Dead air is that pause that is too long, that allows listeners or viewers to change stations, that costs a station advertising and ratings points. Engineers, producers, news directors, reporters who allow dead air on their station or network are looking at termination.

And so in the wake of a major disaster, like the bombings at the Boston Marathon last week, when the networks cut away from regularly scheduled programming to report the news in real time, there can be no dead air; it has to be filled up with information – even if it just speculation and even if that speculation is stereotypical.

In this age of Twitter, texting, Instagram, Facetime and expanding public access to digital media, traditional reporters find themselves competing with people who are not trained to stop and think about the (mis)information they are spreading. Sometimes, the reporters contribute to it, too.

Various media outlets provided a diverse group of suspect profiles in the attack from Muslims to disaffected white right-wingers to two young men perhaps tainted by the strife of their native Chechnya where, it turned out, they never actually lived.

At first, officials shied away from calling the bombings terrorist attacks because terror and terrorism automatically trigger an image of “radical Muslim extremists” from the Middle East, an image born of the indelible imprint that the Sept. 11, 2001 attacks embedded in the American psyche.

Then President Obama declared that any seemingly random attack that targeted innocent civilians and created havoc, death and injury was, indeed, an act of terrorism.

At that point, we didn’t know who did it, but it didn’t stop the news media from speculating and many of the rest of us from playing super-sleuth, taking photos, comparing them against police descriptions of possible suspects and, in the case of the New York Post, identifying the wrong people as suspects.

CNN’s John King erroneously reported that authorities had arrested a suspect who would be brought in to federal court for arraignment. The only description provided, King said, was that the suspect was “a dark-skinned male.”

## Records
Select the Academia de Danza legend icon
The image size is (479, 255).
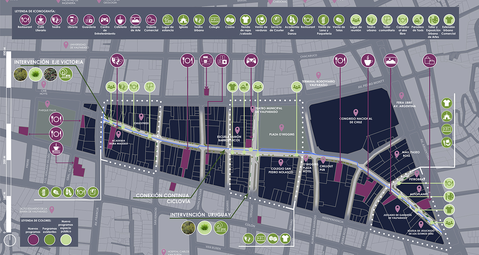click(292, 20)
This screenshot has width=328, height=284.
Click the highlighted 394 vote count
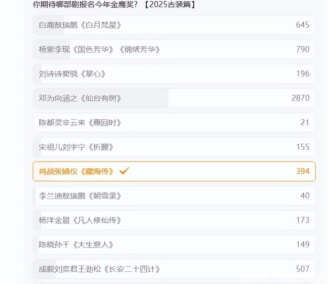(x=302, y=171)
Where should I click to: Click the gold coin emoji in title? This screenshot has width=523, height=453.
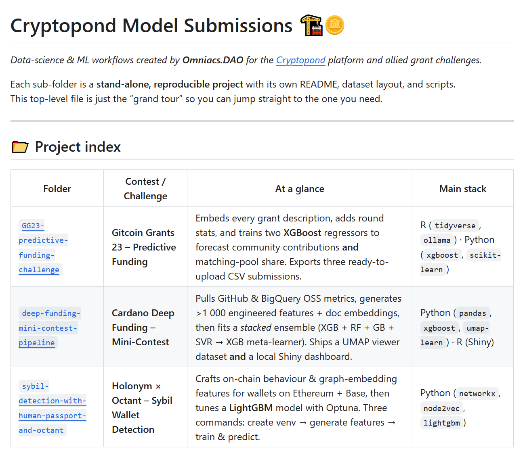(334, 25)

...

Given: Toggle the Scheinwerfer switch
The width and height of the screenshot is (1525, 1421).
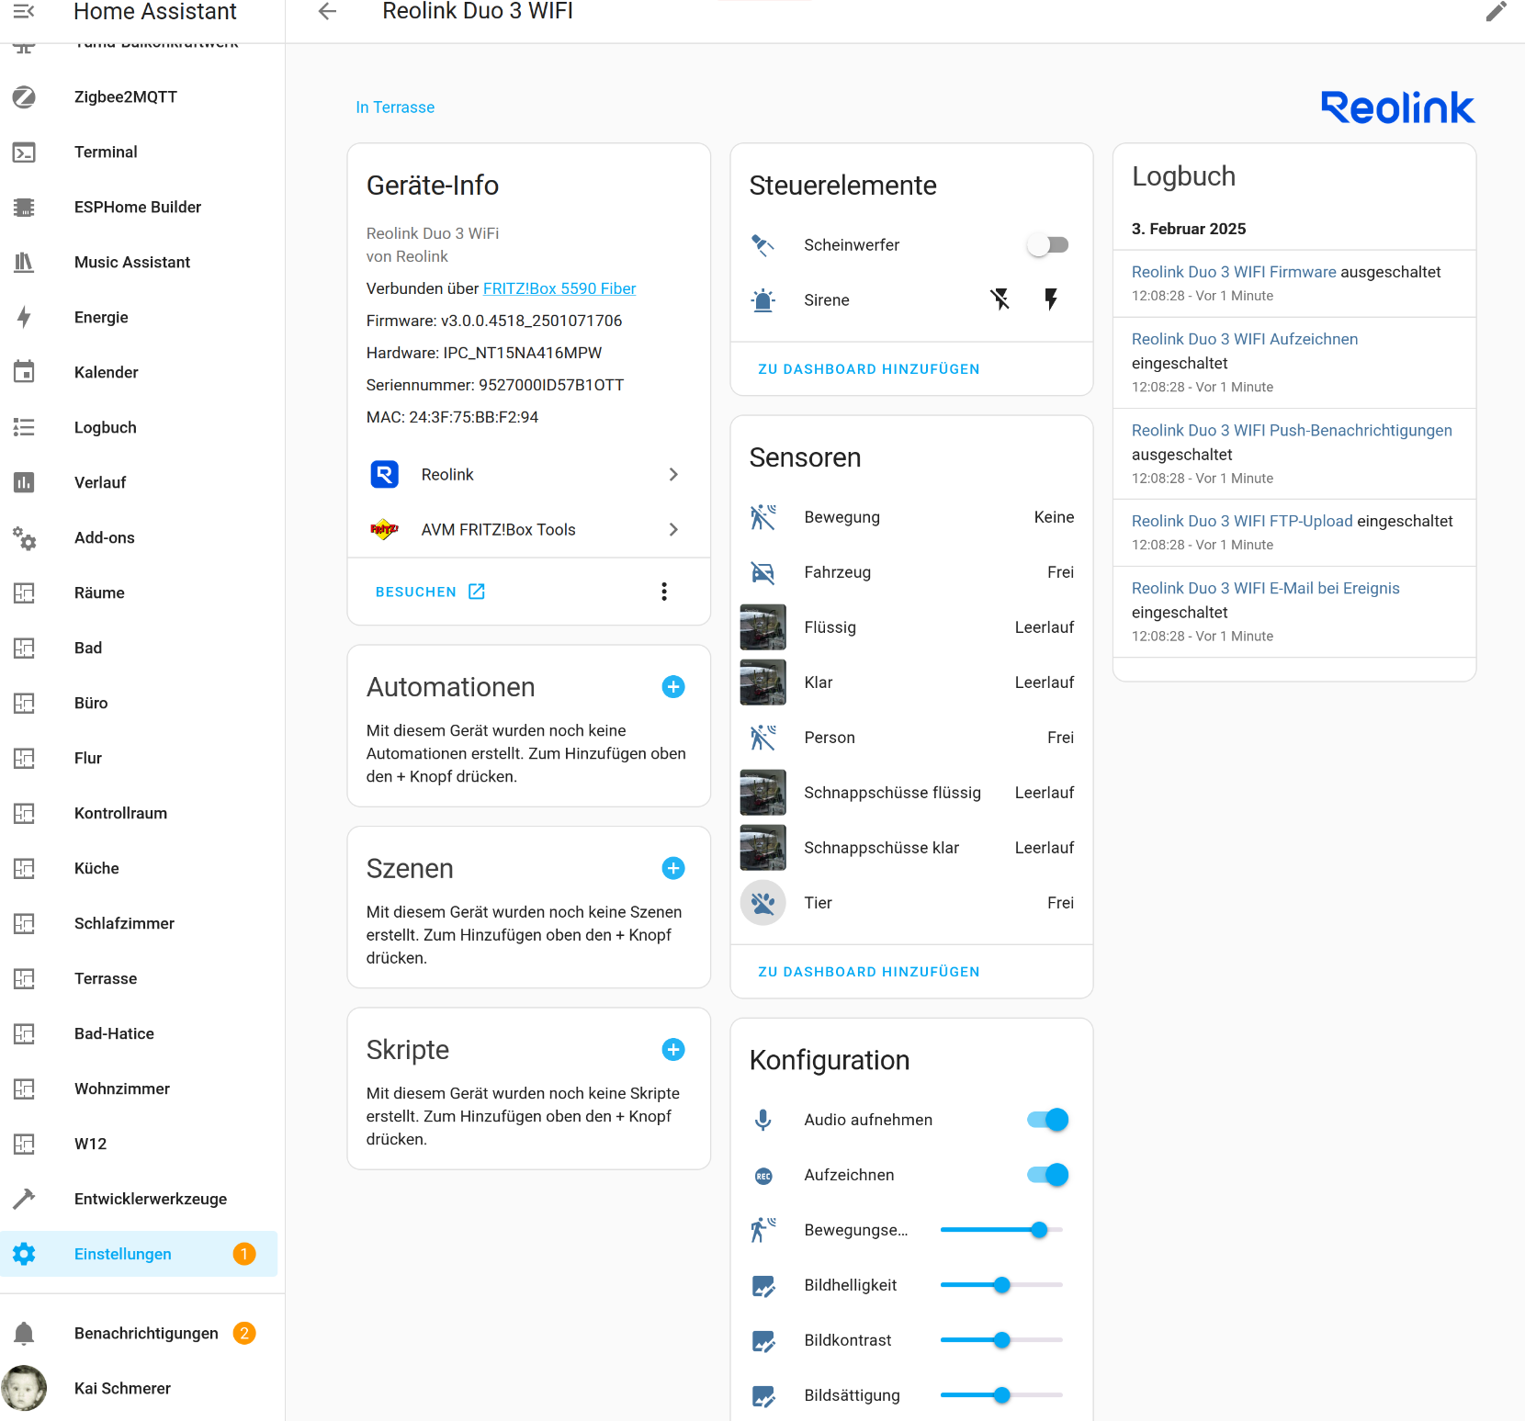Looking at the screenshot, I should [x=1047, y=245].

## Tasks to carry out
[a] Answer these questions from the passage about dead air:
(i) What do engineers, producers, news directors and reporters who allow dead air face?
(ii) Which newspaper identified the wrong people as suspects?
(iii) What was the only description of the suspect that John King said was provided?
[b] Please say whether each statement agrees with the passage about dead air, and quote the words that decide it.
(i) Officials called the bombings terrorist attacks from the start.
(ii) The two young men had lived in Chechnya.
(iii) Reporters sometimes add to the misinformation being spread.
[c] Summarize the passage about dead air in two sentences.

## Answers given
[a]
(i) Termination.
(ii) The New York Post.
(iii) That the suspect was "a dark-skinned male."

[b]
(i) No: "At first, officials shied away from calling the bombings terrorist attacks"
(ii) No: "where, it turned out, they never actually lived"
(iii) Yes: "Sometimes, the reporters contribute to it, too."

[c] Since networks cannot allow dead air, their live coverage of a disaster like the Boston Marathon bombings gets filled with information, even speculation that is stereotypical. Media outlets offered a range of suspect profiles, the New York Post identified the wrong people as suspects, and CNN's John King wrongly reported the arrest of a suspect described only as "a dark-skinned male."